1. Love your customers, don't abuse them - Blockbuster earned the enmity of its customers with egregious late return fees. Short-term that was profitable, but long-term it built up huge resentment and frustration (Netflix lore is that CEO Reed Hastings started the company in response to his own frustration over late fees). When customers feel taken advantage of, the door swings open to competitors. Many pay-TV subscribers spending $100 or more per month feel they're over-paying for lots of channels they don't watch. That should be a red flag to prompt changes in pay-TV packaging.
2. Don't cling to incumbent business models - When you have a good thing going, it's tempting to not to change. Blockbuster hung on to its store-based and pay-per-rental model and entered fixed price DVD-by-mail and online distribution late and half-heartedly. As Andy Grove famously said, "Only the paranoid survive." The point is, the world changes and so must business models. For pay-TV providers, just because multichannel subscriptions have worked for years doesn't mean they always will.
3. Physical infrastructure may not matter as much as hoped - It's often the case that having lots of physical infrastructure creates a big entry barrier for would-be competitors. For Blockbuster, its network of thousands of stores was thought to be an insurmountable advantage. But Netflix avoided stores by using the mail (and building relatively few distribution centers). Similarly pay-TV operators have invested billions in their networks, but over-the-top players like Netflix are simply using the open Internet to deliver their content. While physical infrastructure often helps, pay-TV operators shouldn't consider it a rock-solid defense.

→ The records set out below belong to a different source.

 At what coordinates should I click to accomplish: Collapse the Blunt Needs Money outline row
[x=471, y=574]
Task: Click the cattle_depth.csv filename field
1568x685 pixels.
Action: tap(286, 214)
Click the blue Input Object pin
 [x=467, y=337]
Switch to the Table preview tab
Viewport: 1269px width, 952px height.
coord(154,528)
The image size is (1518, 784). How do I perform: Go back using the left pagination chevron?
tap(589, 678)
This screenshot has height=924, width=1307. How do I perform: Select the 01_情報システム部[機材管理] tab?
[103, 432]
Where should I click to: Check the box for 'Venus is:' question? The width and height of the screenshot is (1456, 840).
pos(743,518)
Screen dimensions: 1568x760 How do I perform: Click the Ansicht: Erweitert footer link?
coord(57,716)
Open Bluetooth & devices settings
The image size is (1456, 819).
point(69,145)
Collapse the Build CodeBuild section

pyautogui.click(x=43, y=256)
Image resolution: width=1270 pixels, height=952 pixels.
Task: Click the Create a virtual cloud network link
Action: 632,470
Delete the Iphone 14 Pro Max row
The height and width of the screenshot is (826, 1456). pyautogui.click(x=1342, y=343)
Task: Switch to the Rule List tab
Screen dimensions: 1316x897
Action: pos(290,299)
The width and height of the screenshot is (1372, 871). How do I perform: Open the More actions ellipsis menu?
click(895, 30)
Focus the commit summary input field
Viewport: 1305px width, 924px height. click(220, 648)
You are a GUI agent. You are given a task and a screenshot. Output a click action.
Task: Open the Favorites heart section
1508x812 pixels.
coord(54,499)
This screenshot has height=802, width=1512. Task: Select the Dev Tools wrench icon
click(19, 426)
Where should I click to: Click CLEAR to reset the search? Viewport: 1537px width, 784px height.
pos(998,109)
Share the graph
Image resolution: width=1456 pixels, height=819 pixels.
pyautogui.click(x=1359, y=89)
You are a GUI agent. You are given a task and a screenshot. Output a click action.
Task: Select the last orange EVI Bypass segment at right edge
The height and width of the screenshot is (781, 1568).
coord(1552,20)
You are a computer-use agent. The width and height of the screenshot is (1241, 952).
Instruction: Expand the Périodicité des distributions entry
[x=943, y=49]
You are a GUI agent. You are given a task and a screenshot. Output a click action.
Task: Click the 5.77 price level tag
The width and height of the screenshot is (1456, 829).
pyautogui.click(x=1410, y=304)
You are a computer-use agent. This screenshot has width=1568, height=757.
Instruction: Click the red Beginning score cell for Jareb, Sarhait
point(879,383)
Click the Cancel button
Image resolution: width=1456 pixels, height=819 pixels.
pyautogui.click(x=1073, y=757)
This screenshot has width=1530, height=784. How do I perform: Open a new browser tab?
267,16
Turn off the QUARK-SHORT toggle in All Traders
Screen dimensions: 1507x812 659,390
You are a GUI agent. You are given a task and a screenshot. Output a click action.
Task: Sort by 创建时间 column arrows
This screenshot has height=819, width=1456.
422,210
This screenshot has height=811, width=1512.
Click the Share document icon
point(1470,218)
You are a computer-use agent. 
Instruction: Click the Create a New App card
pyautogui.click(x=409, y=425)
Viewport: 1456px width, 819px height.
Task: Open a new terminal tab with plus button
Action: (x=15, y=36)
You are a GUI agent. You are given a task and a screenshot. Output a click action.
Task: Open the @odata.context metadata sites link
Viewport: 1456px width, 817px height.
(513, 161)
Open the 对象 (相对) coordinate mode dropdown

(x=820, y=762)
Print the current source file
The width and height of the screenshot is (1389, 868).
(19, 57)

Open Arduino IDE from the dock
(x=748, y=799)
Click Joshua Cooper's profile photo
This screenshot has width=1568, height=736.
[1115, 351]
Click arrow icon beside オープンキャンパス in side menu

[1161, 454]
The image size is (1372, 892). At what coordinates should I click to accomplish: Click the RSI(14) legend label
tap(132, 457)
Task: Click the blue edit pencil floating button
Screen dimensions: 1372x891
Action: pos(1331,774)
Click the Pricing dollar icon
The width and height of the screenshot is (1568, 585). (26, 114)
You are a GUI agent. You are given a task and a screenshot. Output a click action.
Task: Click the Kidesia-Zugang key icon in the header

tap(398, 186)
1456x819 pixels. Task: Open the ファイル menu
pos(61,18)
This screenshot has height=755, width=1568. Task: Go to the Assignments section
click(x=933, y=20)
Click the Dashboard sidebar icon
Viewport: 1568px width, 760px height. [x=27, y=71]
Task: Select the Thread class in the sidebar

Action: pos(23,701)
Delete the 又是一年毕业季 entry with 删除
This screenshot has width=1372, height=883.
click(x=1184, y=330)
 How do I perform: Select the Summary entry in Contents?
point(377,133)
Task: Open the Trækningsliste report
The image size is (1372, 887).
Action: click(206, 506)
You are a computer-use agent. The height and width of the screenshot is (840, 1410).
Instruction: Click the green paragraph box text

4. What appears inferior may actually be superior - It may be a distant memory now, but when Netflix started it was actually less convenient than Blockbuster, because you had to wait to receive the DVDs a few days out, whereas with Blockbuster you could drive down the street and get something immediately (even if it wasn't always your top pick). But Netflix turned that disadvantage into an advantage by developing sophisticated inventory software and the ability for subscribers to create/manage queues. The result was subscribers disproportionately watched older movies, largely avoiding the stockout phenomenon and financial burden that plagued Blockbuster's hits-driven business. Similarly, today Netflix offers no live programming, making it an inferior offering to pay-TV. But with consumers shifting to on-demand viewing, not having live is becoming less important.
5. DNA and focus matter, a lot - Like human beings and leopards, it's awfully hard for companies to "change their spots." Blockbuster succeeded by operating a store-based model. When they tried to overlay DVDs-by-mail and online they couldn't execute. Netflix started as DVD-by-mail only and relentlessly refined that model. It's been extraordinary to see how seamlessly they've evolved to online delivery. Pay-TV operators have struggled to evolve from linear delivery to anywhere/anytime/any device delivery. Pay-TV operators mustn't let their DNA disadvantage them.
6. Technology is a friend and must be embraced - A huge part of Netflix's success is due to advanced technology deployed in every aspect of its business. I have a hunch that that's because Reed Hastings is a tech guy himself, who respects and understands technology's critical role. It's unlikely that anyone who walked into a Blockbuster store ever felt it was high tech. My memories of being in stores are about seeing low-paid, apathetic teenagers staffing the whole operation. With pay-TV operators, many have made huge strides in how they use technology in their operations, yet too often deficiencies are obvious to their subscribers. Things that are a given on the web like self-service ordering are still rare, requiring tedious phone calls.
So there are 6 things pay-TV operators can learn from Blockbuster. No doubt there are many others as well. Netflix's fingerprints are all over Blockbuster's demise. Pay-TV operators need to be vigilant because they are next in Netflix's cross-hairs.